(EXTRACTED MATERIAL begins)

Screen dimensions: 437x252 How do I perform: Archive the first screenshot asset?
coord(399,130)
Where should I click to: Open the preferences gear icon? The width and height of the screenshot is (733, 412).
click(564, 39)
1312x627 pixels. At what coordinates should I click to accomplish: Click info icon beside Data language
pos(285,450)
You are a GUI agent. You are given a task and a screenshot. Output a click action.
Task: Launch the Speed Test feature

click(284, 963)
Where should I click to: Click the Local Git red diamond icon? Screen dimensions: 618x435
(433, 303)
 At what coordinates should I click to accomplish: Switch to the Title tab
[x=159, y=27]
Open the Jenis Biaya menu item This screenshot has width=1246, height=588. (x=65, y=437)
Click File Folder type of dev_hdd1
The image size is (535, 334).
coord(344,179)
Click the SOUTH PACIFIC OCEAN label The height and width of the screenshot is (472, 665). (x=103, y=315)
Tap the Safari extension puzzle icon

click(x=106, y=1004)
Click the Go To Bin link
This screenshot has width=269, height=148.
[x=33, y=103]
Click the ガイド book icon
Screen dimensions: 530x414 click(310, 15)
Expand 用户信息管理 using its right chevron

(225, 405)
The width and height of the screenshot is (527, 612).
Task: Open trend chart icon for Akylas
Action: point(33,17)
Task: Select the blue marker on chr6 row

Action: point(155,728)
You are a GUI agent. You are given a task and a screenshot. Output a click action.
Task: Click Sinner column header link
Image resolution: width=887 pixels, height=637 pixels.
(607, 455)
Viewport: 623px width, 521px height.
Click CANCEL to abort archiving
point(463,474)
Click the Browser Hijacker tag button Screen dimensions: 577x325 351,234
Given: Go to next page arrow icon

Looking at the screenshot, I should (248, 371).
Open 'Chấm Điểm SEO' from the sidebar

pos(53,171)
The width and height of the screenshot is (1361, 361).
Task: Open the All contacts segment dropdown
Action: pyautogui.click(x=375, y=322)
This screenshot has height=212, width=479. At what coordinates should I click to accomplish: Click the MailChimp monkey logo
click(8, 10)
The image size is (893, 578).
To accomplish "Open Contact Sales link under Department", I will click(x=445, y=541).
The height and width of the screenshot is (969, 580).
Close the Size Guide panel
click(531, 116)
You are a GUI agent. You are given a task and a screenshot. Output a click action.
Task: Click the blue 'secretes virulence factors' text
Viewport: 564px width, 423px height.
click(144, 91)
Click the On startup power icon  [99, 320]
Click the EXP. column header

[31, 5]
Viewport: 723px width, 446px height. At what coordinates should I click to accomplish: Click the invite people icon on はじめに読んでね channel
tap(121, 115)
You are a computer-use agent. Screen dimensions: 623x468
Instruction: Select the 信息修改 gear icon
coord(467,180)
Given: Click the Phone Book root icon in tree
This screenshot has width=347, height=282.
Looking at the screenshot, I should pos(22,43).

(EXTRACTED MATERIAL ends)

* _PROBLEM STATEMENT_
Could you repeat every record above exactly as it appears?

* _RESULT FOR THIS EXERCISE_
Screen dimensions: 437x252 How do I perform: Archive the first screenshot asset?
coord(399,130)
Where should I click to: Open the preferences gear icon? The width and height of the screenshot is (733, 412).
click(564, 39)
1312x627 pixels. At what coordinates should I click to accomplish: Click info icon beside Data language
pos(285,450)
You are a GUI agent. You are given a task and a screenshot. Output a click action.
Task: Launch the Speed Test feature

click(284, 963)
Where should I click to: Click the Local Git red diamond icon? Screen dimensions: 618x435
(433, 303)
 At what coordinates should I click to accomplish: Switch to the Title tab
[x=159, y=27]
Open the Jenis Biaya menu item This screenshot has width=1246, height=588. (x=65, y=437)
Click File Folder type of dev_hdd1
The image size is (535, 334).
coord(344,179)
Click the SOUTH PACIFIC OCEAN label The height and width of the screenshot is (472, 665). (x=103, y=315)
Tap the Safari extension puzzle icon

click(x=106, y=1004)
Click the Go To Bin link
This screenshot has width=269, height=148.
[x=33, y=103]
Click the ガイド book icon
Screen dimensions: 530x414 click(310, 15)
Expand 用户信息管理 using its right chevron

(225, 405)
The width and height of the screenshot is (527, 612).
Task: Open trend chart icon for Akylas
Action: point(33,17)
Task: Select the blue marker on chr6 row

Action: point(155,728)
You are a GUI agent. You are given a task and a screenshot. Output a click action.
Task: Click Sinner column header link
Image resolution: width=887 pixels, height=637 pixels.
(607, 455)
Viewport: 623px width, 521px height.
Click CANCEL to abort archiving
point(463,474)
Click the Browser Hijacker tag button Screen dimensions: 577x325 351,234
Given: Go to next page arrow icon

Looking at the screenshot, I should (248, 371).
Open 'Chấm Điểm SEO' from the sidebar

pos(53,171)
The width and height of the screenshot is (1361, 361).
Task: Open the All contacts segment dropdown
Action: pyautogui.click(x=375, y=322)
This screenshot has height=212, width=479. At what coordinates should I click to accomplish: Click the MailChimp monkey logo
click(8, 10)
The image size is (893, 578).
To accomplish "Open Contact Sales link under Department", I will click(x=445, y=541).
The height and width of the screenshot is (969, 580).
Close the Size Guide panel
click(531, 116)
You are a GUI agent. You are given a task and a screenshot. Output a click action.
Task: Click the blue 'secretes virulence factors' text
Viewport: 564px width, 423px height.
click(144, 91)
Click the On startup power icon  [99, 320]
Click the EXP. column header

[31, 5]
Viewport: 723px width, 446px height. At what coordinates should I click to accomplish: Click the invite people icon on はじめに読んでね channel
tap(121, 115)
You are a computer-use agent. Screen dimensions: 623x468
Instruction: Select the 信息修改 gear icon
coord(467,180)
Given: Click the Phone Book root icon in tree
This screenshot has width=347, height=282.
Looking at the screenshot, I should pos(22,43).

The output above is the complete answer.